The Canadian Charter of Rights, the bishops said, guaranteed the Church's right to "complete its pastoral work in marriages," and also that the country's Indigenous peoples are "self-determining with regard to basic cultural and social matters." This guarantee, they said, is "fundamental to the Nation-to-Nation relationship which is at the base of Indigenous Rights, reconciliation and a promising future for all of Canada."

These rights, they say, are also affirmed by the UN Declaration on the Rights of Indigenous Peoples (UNDRIP). Given this, the bishops say, "we are deeply disturbed and disappointed that so little attention was paid to our pastoral and social self-determination and the right to free, prior and informed consent."

That Indigenous people must give "free, prior and informed consent" to what is done on their territory is one of the principles of UNDRIP.

Indigenous Anglican elders, the bishops say, should have been "actively involved" with discussions to change the marriage canon. But neither discussion of the matter nor This Holy Estate--the report of the Commission on the Marriage Canon--were translated into Indigenous languages, they said.

The bishops said they voted against changing the marriage canon not as a statement against anyone, but as an expression of their own understanding of marriage--an understanding they say is closely tied to their concept of creation itself.

"It is our understanding that, while homosexual persons have always had a place in our societies, same-sex marriage, itself, has not," the bishops say. "We find in both our reading of Creation and Scripture the unique relationship of Man and Woman.
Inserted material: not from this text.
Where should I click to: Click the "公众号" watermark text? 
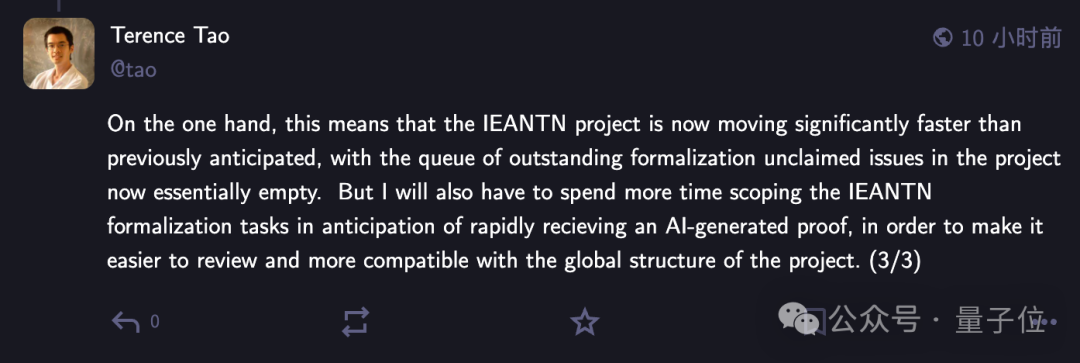875,320
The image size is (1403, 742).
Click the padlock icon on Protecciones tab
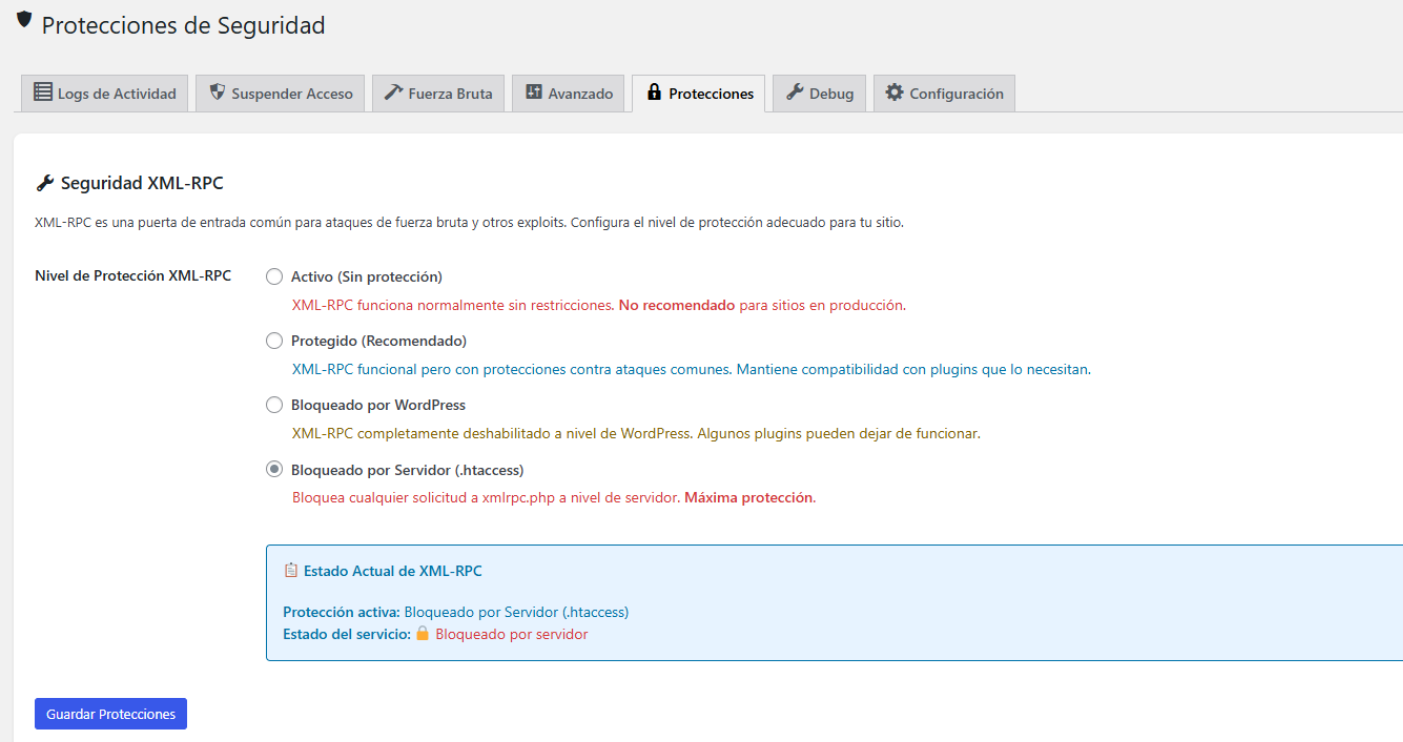654,93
The difference between the two, coming together in the miracle of a unique spiritual communion, is essential to the way we understand marriage--but not only marriage, it is the way we understand the Land, the way we understand Creation."

The change to the canon, the bishops acknowledged, includes an "opt-in" clause, so that same-sex marriages would be permitted in a diocese only if authorized by the bishop. But they object to the changes made in the definition of marriage.

"Although the canon does not force anyone to do anything, the language of the revised canon changes the fundamental meaning of marriage to make it gender neutral," the statement read. "This is both a significant and unacceptable change to our communities, who still find male and female as essential to their understanding of the marriage ceremony."

The three bishops concluded with this statement; "We are deeply sad that, at a time in which the Indigenous and non-Indigenous Peoples of the Anglican Church of Canada warmly embraced each other and a new future...we came to such divisiveness," the bishops say. "We are deeply sorry for any ways that our actions--words and acts of sin by doing and/or not-doing--contributed to this outcome and will seek to do our very best in the future to embody the reconciliation that we see in Jesus. We believe that Christ is present among us, by His own power and promise, and we will look for Him to guide us into a better future."

"We call for the Church to establish an inquiry into the process this decision was made. This was not the best for Indigenous Peoples, we can only believe it is not the best for others."

Twenty-six bishops, or 68.4%, voted in favor of the motion to change the church's marriage canon to allow for same-sex marriages, and 12 voted against.

A total of seven bishops publicly dissented from the same-sex marriage vote.